Menurut ceritera orang-orang tua, bangkai kapal-kapal Inggeris itu lambat laun ditumpuki oleh aliran lumpur dari sungai Barito sehingga menimbulkan sebuah pulau, di tengah-tengah sungai Barito. Pulau inilah yang kemudian dinamakan orang Pulau Kambang.
Istilah Pulau Kambang ini ada dua versi:
Versi pertama mengatakan bahwa tanah yang baru muncul di permukaan air itu mengambang atau menguap. Makin lama makin luas, sehingga pulau itu dinamakan Pulau Kembang atau Pulau Maluap.
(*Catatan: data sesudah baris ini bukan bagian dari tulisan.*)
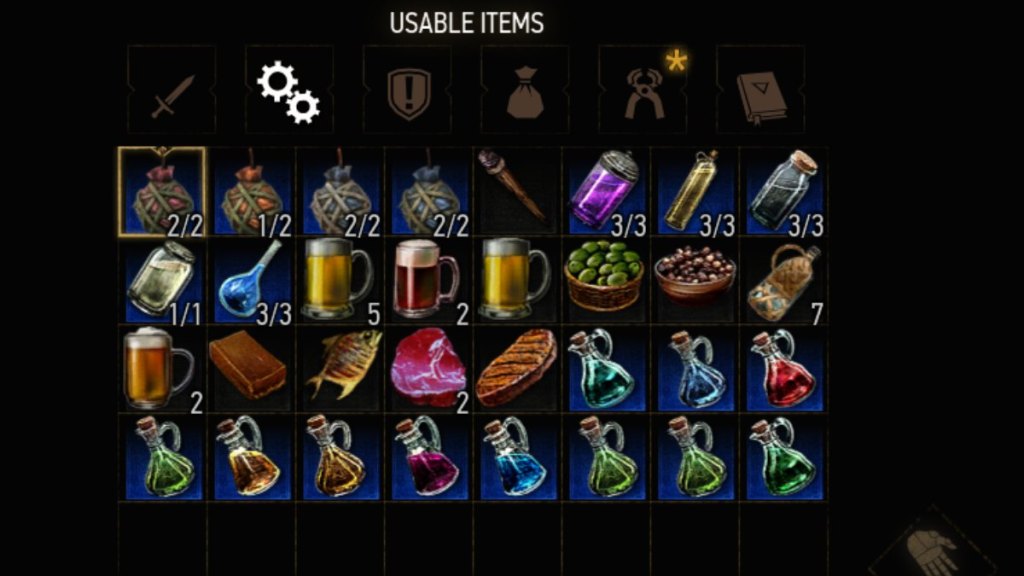Screen dimensions: 1024x576
Task: Pick the torch item
Action: coord(517,191)
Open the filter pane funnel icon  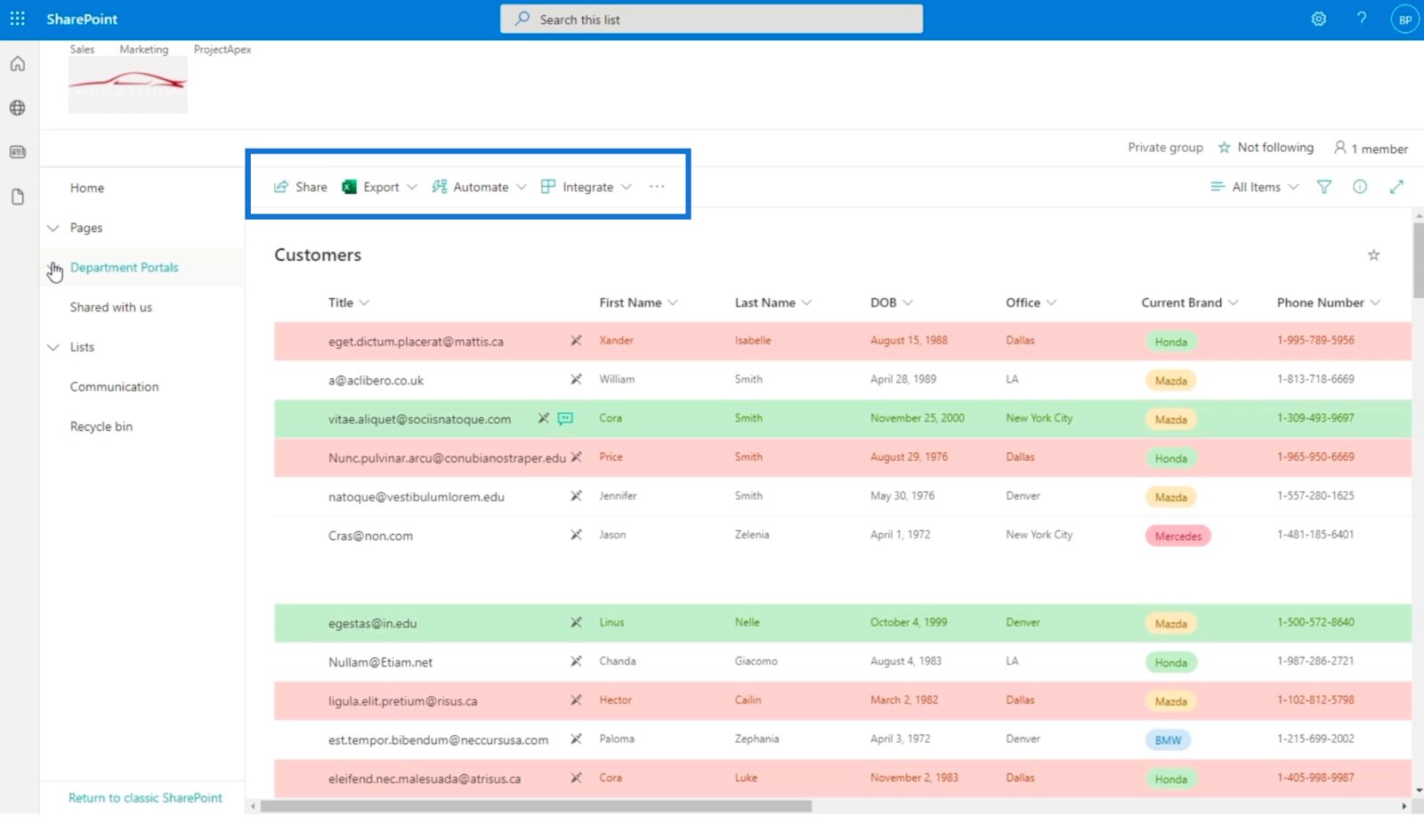tap(1323, 187)
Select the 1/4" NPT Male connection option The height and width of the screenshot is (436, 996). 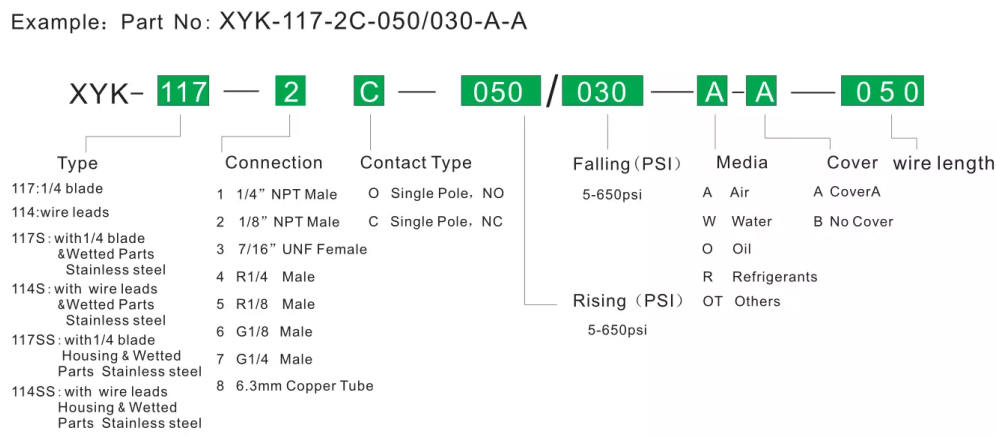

Versi yang kedua mengatakan lain lagi. Setelah pulau itu muncul di permukaan air dan ditumbuhi hutan dia menjadi kediaman sekelompok monyet. Orang desa sekitarnya menganggap bahwa monyet-monyet itu tidak lain dari pada orang halus yang memakai sarungan monyet. Kelompok monyet ini dipimpin seekor yang besar sekali. Ia diberi nama si Angggur.
Pulau yang baru muncul ini kemudian dijadikan orang tempat bernazar. Mereka datang ke pulau ini membawa sajen seperti pisang, telor, nasi ketan dan sebagainya. Dan ini selalu disertai mayang pinang dan kembang-kembang. Sajen ini biasanya diberikan kepada kawanan monyet yang ada di pulau tersebut. Pulau tempat berhajat dan menanbur kembang itu disebut orang Pulau Kembang (Kambang).
 (Sumber: M. Idwar Saleh, BANJARMASIH, Proyek Pengembangan Permuseuman Kalsel, 1982).